Adding these types of strategies to an investment portfolio can offer several benefits, including the potential to generate tax-advantaged, consistent positive returns in a variety of economic environments with low correlation to other traditional assets like stocks or bonds.
For example, in 2022, a year most investors would prefer to forget due to big losses in both equities and bonds, alternative strategies such as merger arbitrage generated positive returns. These strategies are well-positioned to benefit from market stress and dislocations in value. Despite their virtues, many investors don’t fully understand merger arbitrage strategies or may be intimidated by them.
Put simply, arbitrage is an event-driven investment strategy that takes advantage of the difference in prices for the same asset in different markets.
Here is an analogy to make it simpler to understand. You order a crate of 100 pink lemons at a cost of $100 in June from a wholesaler that will be delivered in July. You believe the demand for pink lemons will soon jump because of a series of outdoor concerts planned for July. As the weather heats up and the expected consumer demand for cool, refreshing pink lemonade increases, you’re able to contract with a local lemonade stand to sell your pink lemons for $120. You bought at $100, sold at $120 and kept the “spread” or difference of $20.
In the world of finance, merger arbitrage is also an event-driven strategy. It seeks to capture the difference between the share price of a company from when a merger is announced until its successful completion. The announcement of a merger or acquisition will provide an expected closing date and indicate the offer price. As the offer price is generally higher than the share price of the day, we call this the takeover premium.

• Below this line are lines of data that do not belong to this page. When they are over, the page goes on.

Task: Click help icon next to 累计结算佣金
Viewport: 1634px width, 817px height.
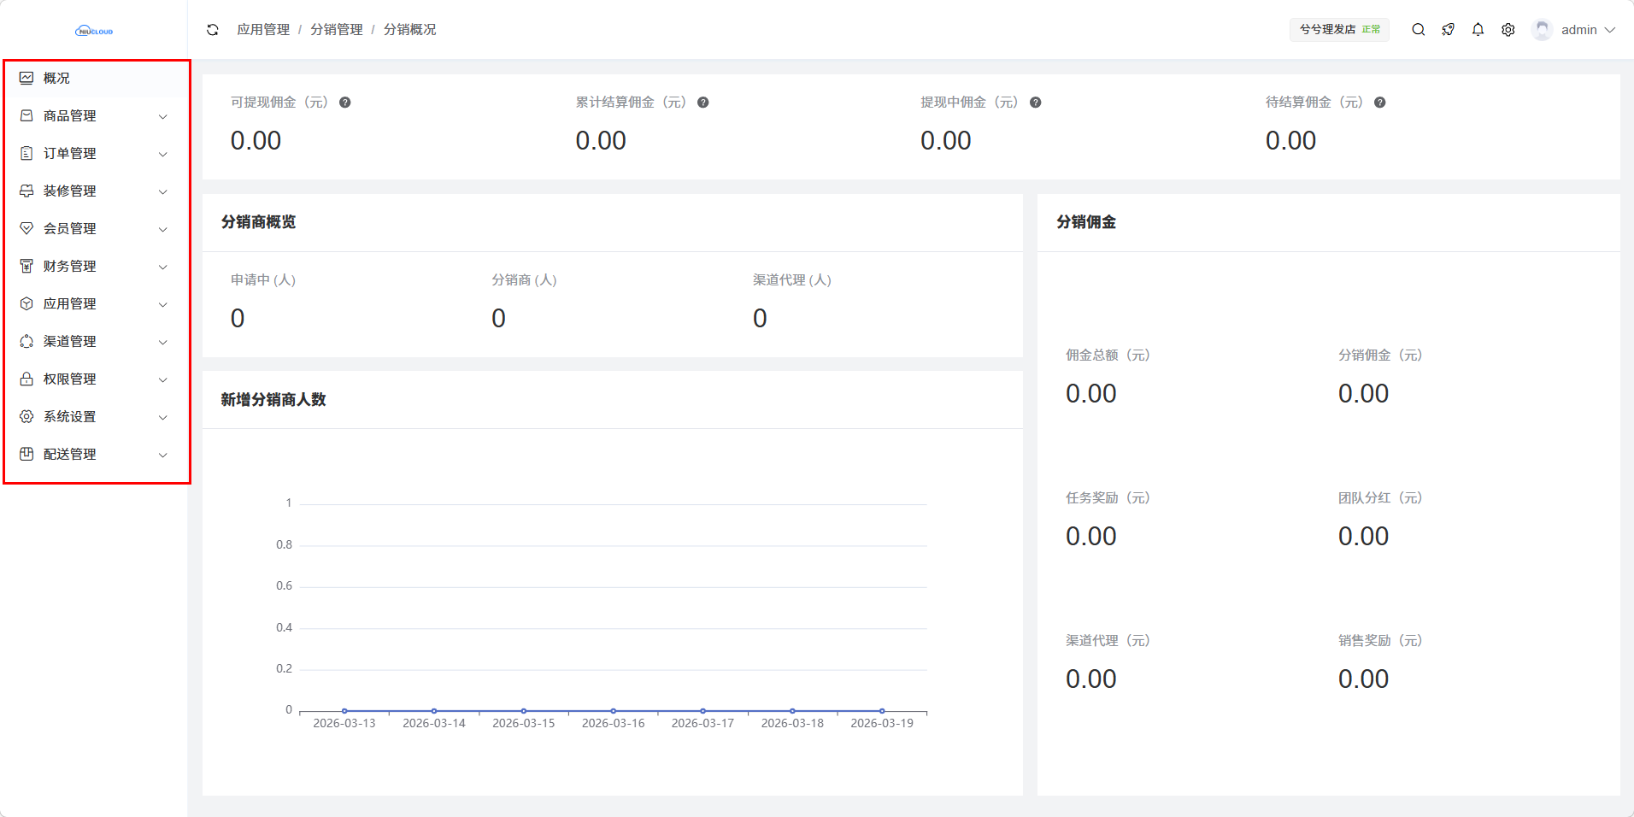Action: [702, 103]
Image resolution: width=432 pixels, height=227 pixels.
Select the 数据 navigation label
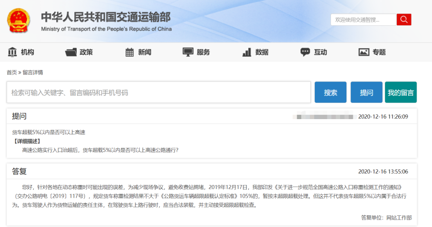point(262,52)
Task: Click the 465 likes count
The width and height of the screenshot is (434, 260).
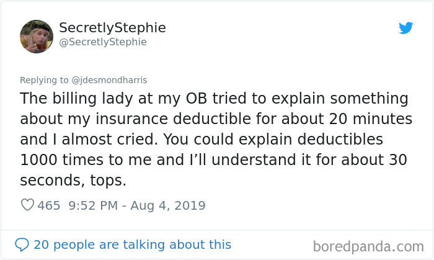Action: coord(48,205)
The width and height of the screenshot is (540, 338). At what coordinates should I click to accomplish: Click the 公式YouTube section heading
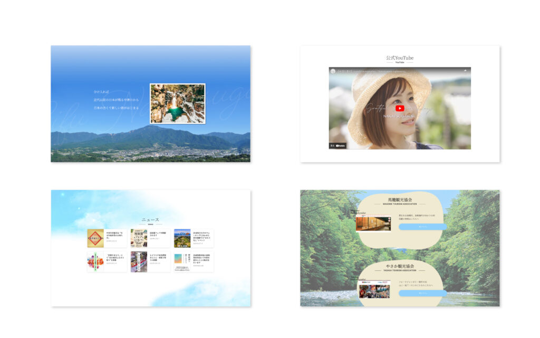tap(400, 58)
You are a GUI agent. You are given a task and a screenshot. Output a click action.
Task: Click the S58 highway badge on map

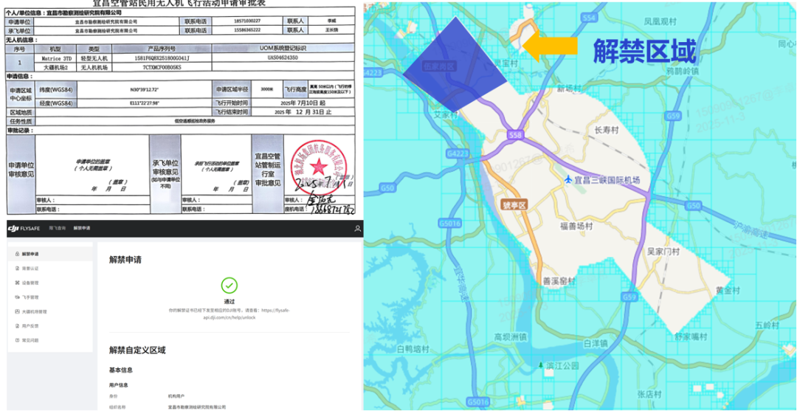point(515,135)
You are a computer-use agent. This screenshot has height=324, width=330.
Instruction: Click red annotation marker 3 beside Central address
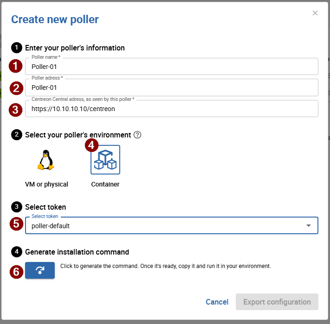click(16, 110)
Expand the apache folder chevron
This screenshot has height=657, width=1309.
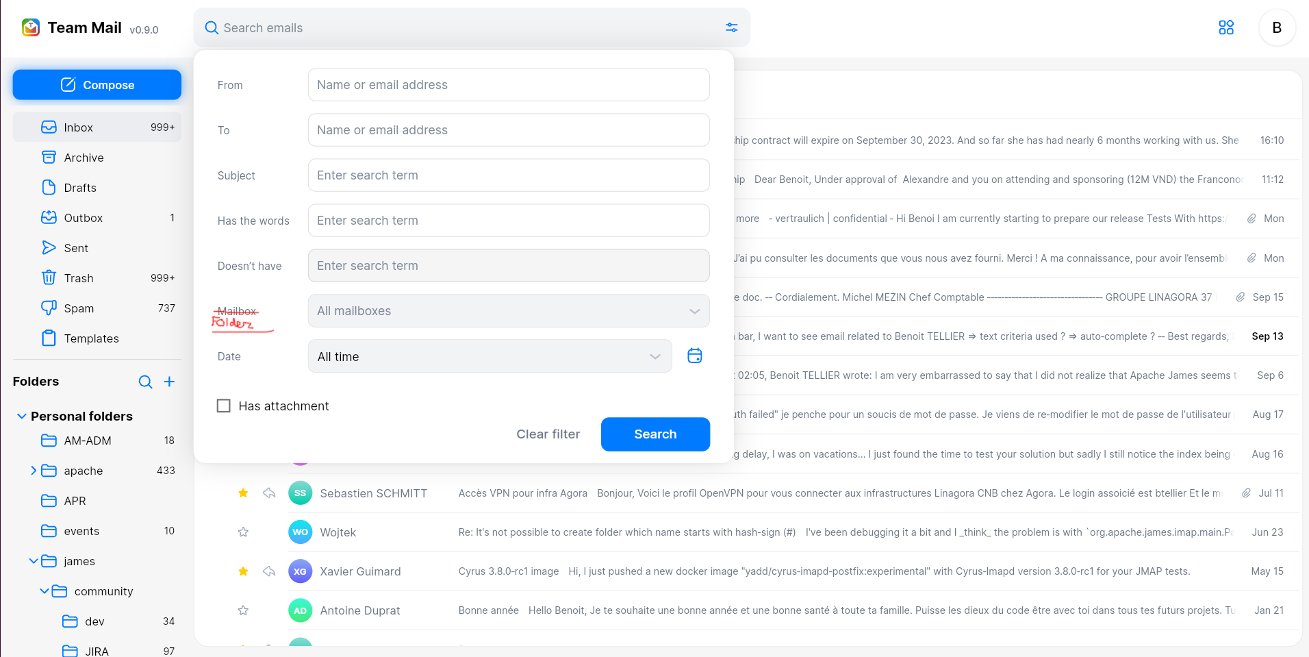click(33, 471)
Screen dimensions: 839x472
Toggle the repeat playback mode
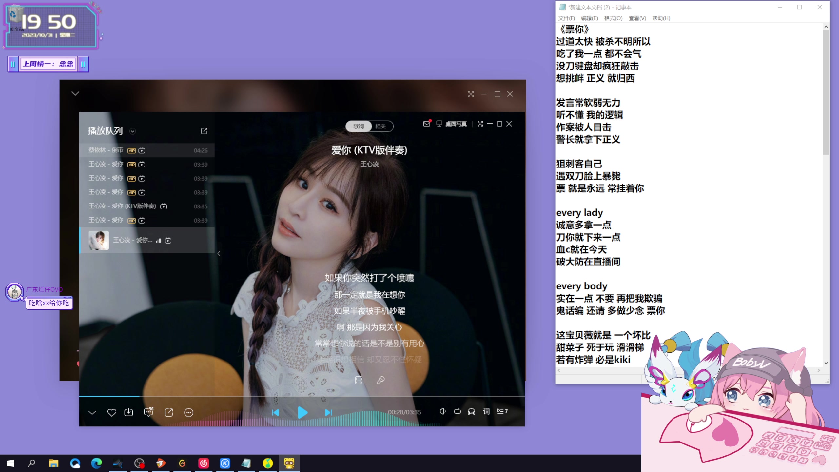(x=457, y=412)
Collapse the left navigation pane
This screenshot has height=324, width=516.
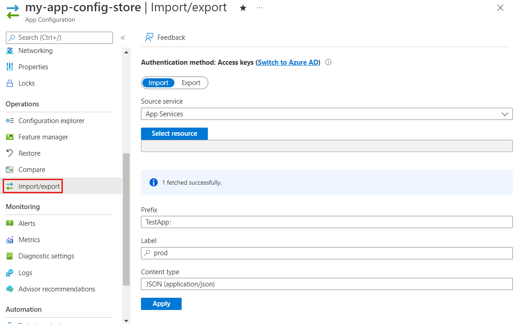[122, 38]
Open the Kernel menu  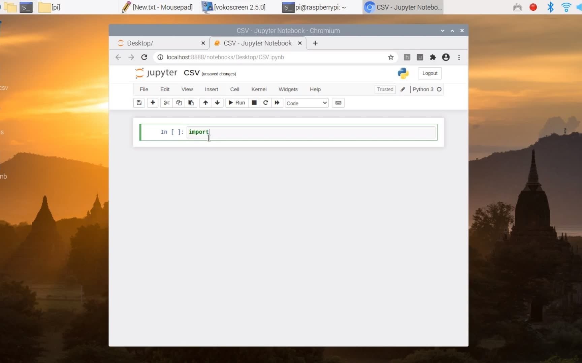259,89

The reason for the takeover being priced at a premium is to entice current shareholders to accept the offer. Sometimes the offer is rejected by shareholders and occasionally a higher offer is made. The share price of the target company typically rises near to but still below the offer price. That remaining gap between the new share price and the offer price is called the arbitrage spread. Shareholders are paid the offer price and this spread will close when the deal goes through.
An investor who believes there’s a strong probability in a deal closing can purchase the target company’s shares at the slightly discounted price and later sell the fully valued shares upon completion of the deal to generate a profit. Even smaller profits compound to generate a healthy total return when this process is repeated in a series of mergers and acquisitions.

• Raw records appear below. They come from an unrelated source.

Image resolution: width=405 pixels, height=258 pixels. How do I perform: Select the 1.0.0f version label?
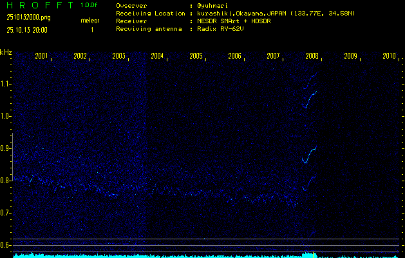[89, 5]
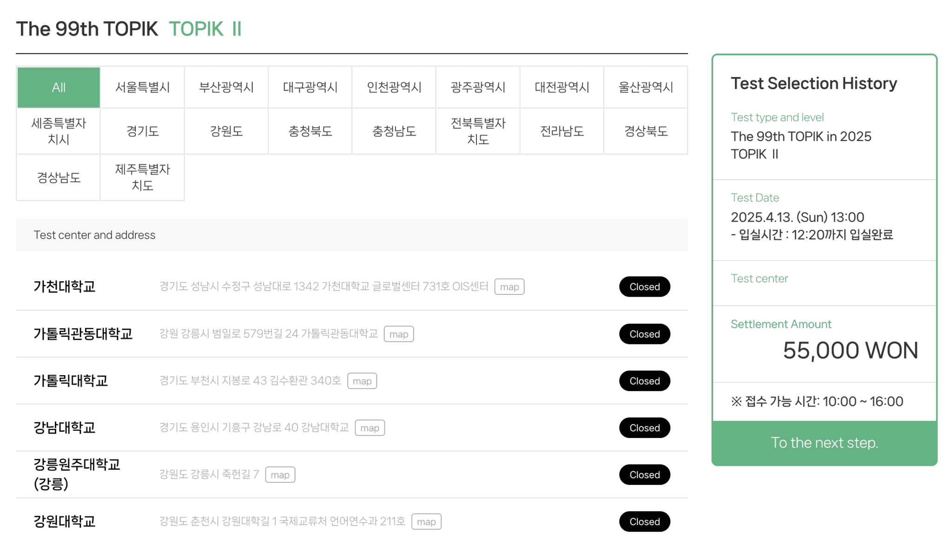952x541 pixels.
Task: Select the 강원도 region tab
Action: point(226,131)
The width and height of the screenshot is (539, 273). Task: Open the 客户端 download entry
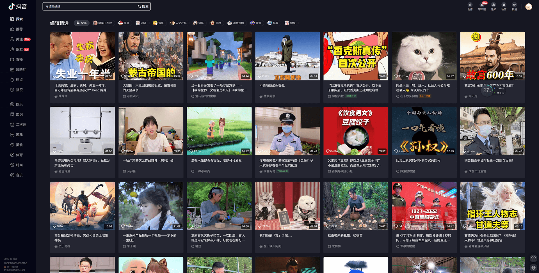pyautogui.click(x=482, y=6)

Merger arbitrage strategies have several key advantages. One is that they are market neutral. Unlike index-tracking mutual funds and exchange-traded funds (ETFs), the goal of merger arb strategies is to generate positive returns under all market conditions. They are not swayed whether interest rates are rising or falling, inflation is high or low, or geopolitical tensions are great or small.

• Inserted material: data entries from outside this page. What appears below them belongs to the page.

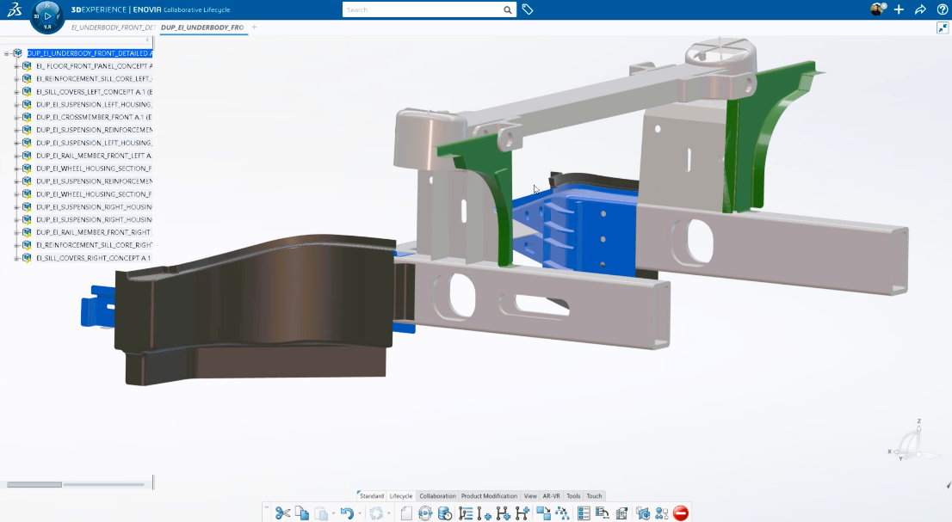Viewport: 952px width, 522px height.
Task: Select the Cut tool in the toolbar
Action: pyautogui.click(x=282, y=512)
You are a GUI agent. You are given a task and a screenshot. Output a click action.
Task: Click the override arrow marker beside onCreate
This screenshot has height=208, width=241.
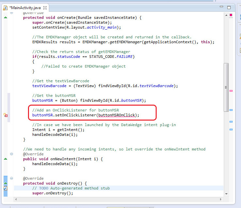(5, 18)
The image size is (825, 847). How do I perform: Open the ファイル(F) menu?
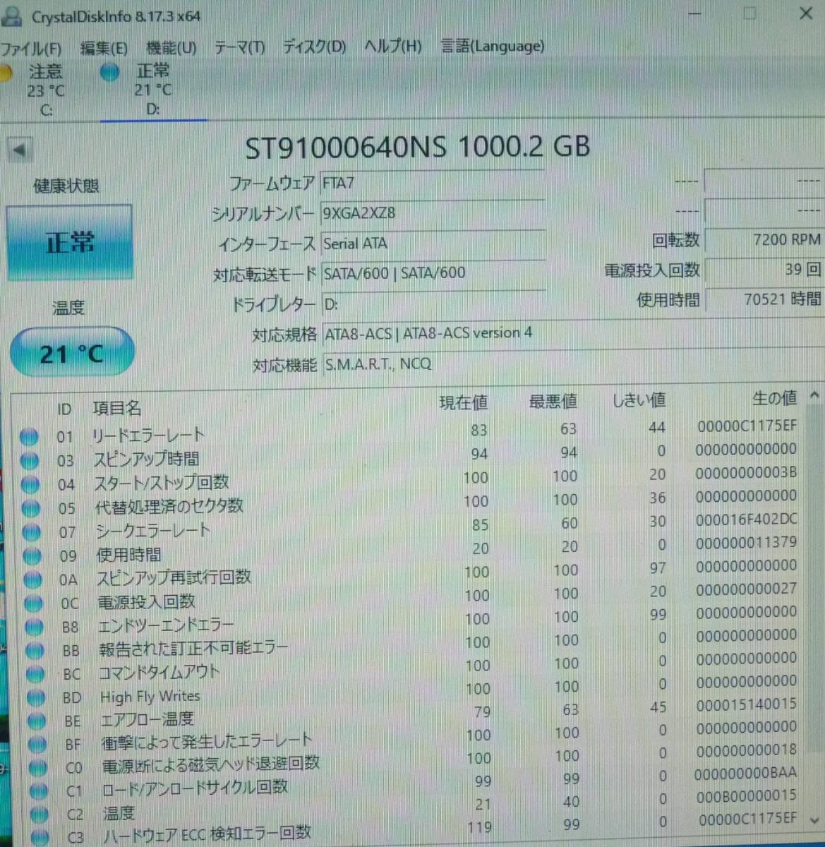(x=31, y=49)
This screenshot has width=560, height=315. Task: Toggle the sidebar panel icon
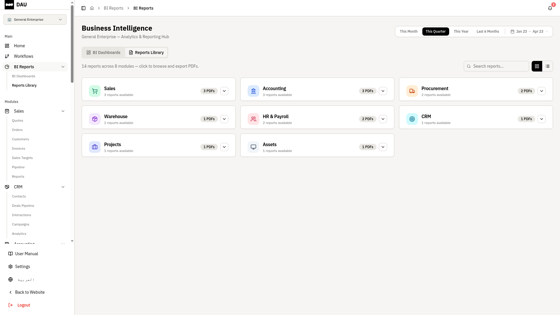[x=83, y=8]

They also protect a portfolio from excess volatility. Their low correlation to equity and bond markets makes them an excellent diversifier with the ability to smooth out portfolio volatility. Merger arb strategies are designed with the aim of providing portfolio protection and smoothing out performance. Each merger arb deal is idiosyncratic with a low correlation to other deals.
Furthermore, many merger deals close in a short period, typically three to five months from the announcement. The short duration means the capital from closed deals can be quickly redeployed into new ones.
They are also tax efficient. Because returns are taxed as capital gains, not income, merger arb strategies provide tax efficiency, which means investors keep more of their gains compared to investment income from fixed income.
Finally, return potential increases as interest rates rise. For example, arbitrage investors demand a premium over the risk-free rate of a government bond. This strategy has historically proven to be an effective interest rate hedge when interest rates are rising, with return potential increasing with the rising rates.
For individual investors, liquid alt merger arb strategies can be accessed just like mutual funds. These strategies can be considered a tax-advantaged complement to the fixed-income allocation in a portfolio. Ideally, an investor should seek advisers or portfolio managers with a successful track record of identifying potential merger and acquisition companies.